Back to the conference's main page.


Elena Vedmedenko (Institute of Applied Physics, University of Hamburg, Germany)

Vortex and Skyrmion Lattices on Periodic and Aperiodic Tilings

Abstract:
   The type of magnetic ordering determines macroscopic physical properties of a system. Especially interesting phenomena emerge in systems with noncollinear spin structures as the noncollinearity strongly influences the dynamical and hysteretic behavior of a magnet [1]. In dependence on the involved interactions the noncollinear magnetism arises at different length scales. For example, on the atomic length scale the magnetic noncollinearity has been reported for systems with competing ferro- and antiferromagnetic interactions [2]; patterns of nanometer large periodicity can appear in magnets with short-range antiferromagnetic and long-range dipolar interactions [3]; while the micrometer large patterns have been found in magnetic arrays of intrinsically collinear nanoparticles [4]. An especially interesting subclass of the non-collinear structuring; i.e., formation of regular vortex arrangements has been found on the geometrically frustrated lattices.
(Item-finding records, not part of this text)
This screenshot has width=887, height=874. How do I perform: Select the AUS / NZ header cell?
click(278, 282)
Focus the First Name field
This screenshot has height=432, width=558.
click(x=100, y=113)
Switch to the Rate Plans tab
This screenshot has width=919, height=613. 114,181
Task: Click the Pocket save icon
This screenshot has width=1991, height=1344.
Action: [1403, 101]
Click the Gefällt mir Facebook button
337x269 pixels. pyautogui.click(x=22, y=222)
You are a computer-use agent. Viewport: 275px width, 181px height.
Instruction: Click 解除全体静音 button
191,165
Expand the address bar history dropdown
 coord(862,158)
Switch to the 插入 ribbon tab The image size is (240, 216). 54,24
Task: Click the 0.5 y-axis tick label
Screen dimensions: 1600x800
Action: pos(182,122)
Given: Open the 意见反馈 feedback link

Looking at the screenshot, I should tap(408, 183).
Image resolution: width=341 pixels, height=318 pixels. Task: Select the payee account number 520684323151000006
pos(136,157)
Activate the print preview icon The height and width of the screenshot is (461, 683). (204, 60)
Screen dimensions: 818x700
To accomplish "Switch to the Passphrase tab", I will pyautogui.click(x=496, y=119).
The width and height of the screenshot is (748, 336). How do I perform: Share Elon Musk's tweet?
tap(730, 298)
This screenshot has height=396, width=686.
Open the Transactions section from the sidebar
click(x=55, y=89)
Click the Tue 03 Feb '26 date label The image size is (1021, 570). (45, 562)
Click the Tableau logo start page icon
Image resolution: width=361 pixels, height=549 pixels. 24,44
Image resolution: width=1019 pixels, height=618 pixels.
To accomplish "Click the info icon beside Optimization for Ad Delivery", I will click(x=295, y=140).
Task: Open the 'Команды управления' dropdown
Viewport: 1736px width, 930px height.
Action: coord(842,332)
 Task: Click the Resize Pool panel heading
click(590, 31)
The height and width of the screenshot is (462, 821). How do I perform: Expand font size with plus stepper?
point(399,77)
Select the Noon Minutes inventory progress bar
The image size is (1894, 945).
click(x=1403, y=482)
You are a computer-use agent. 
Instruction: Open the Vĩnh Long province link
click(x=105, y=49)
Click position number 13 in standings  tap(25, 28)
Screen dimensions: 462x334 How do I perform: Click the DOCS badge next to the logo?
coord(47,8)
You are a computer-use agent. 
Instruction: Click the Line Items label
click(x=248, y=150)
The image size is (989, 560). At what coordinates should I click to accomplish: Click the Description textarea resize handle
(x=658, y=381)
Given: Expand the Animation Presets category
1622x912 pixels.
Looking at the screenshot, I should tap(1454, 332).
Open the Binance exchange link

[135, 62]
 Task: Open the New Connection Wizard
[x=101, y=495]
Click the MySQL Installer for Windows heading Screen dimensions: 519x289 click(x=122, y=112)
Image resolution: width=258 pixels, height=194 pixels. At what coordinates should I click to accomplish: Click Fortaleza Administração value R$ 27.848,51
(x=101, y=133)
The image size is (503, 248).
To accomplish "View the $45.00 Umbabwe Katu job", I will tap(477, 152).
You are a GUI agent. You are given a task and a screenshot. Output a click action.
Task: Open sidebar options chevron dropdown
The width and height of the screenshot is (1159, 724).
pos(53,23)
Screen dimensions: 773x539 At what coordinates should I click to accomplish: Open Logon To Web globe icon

Peculiarities of this kind of noncollinear magnetic order will be discussed on examples of antiferromagnetic monolayers with dipolar interactions and magnetostatically coupled magnetic arrays.

[1] E. Y. Vedmedenko, Competing Interactions and Patterns in Nanoworld, Wiley-VCH, Berlin (2007).
[2] M. Bode, E. Y. Vedmedenko, K. von Bergmann, S. Heinze, A. Kubetzka, and R. Wiesendanger, Atomic Spin Structure of Domain Walls in the Antiferromagnetic Fe Monolayer on W(001), Nature Materials, 5, 477-481 (2006).
[3] P. Ferriani, K. von Bergmann, E. Y. Vedmedenko, S. Heinze, M. Bode, M. Heide, G. Bihlmayer, S. Blugel, and R. Wiesendanger, Atomic scale spin spiral with unique rotational sense, Phys. Rev. Lett., 101, 027201 (2008).
[4] E. Y. Vedmedenko, N. Mikuszeit, H.P. Oepen, and R. Wiesendanger, Multipolar Ordering and Magnetization Reversal in Two-Dimensional Nanomagnet Arrays, Phys. Rev. Lett. 95, 207202 (2005).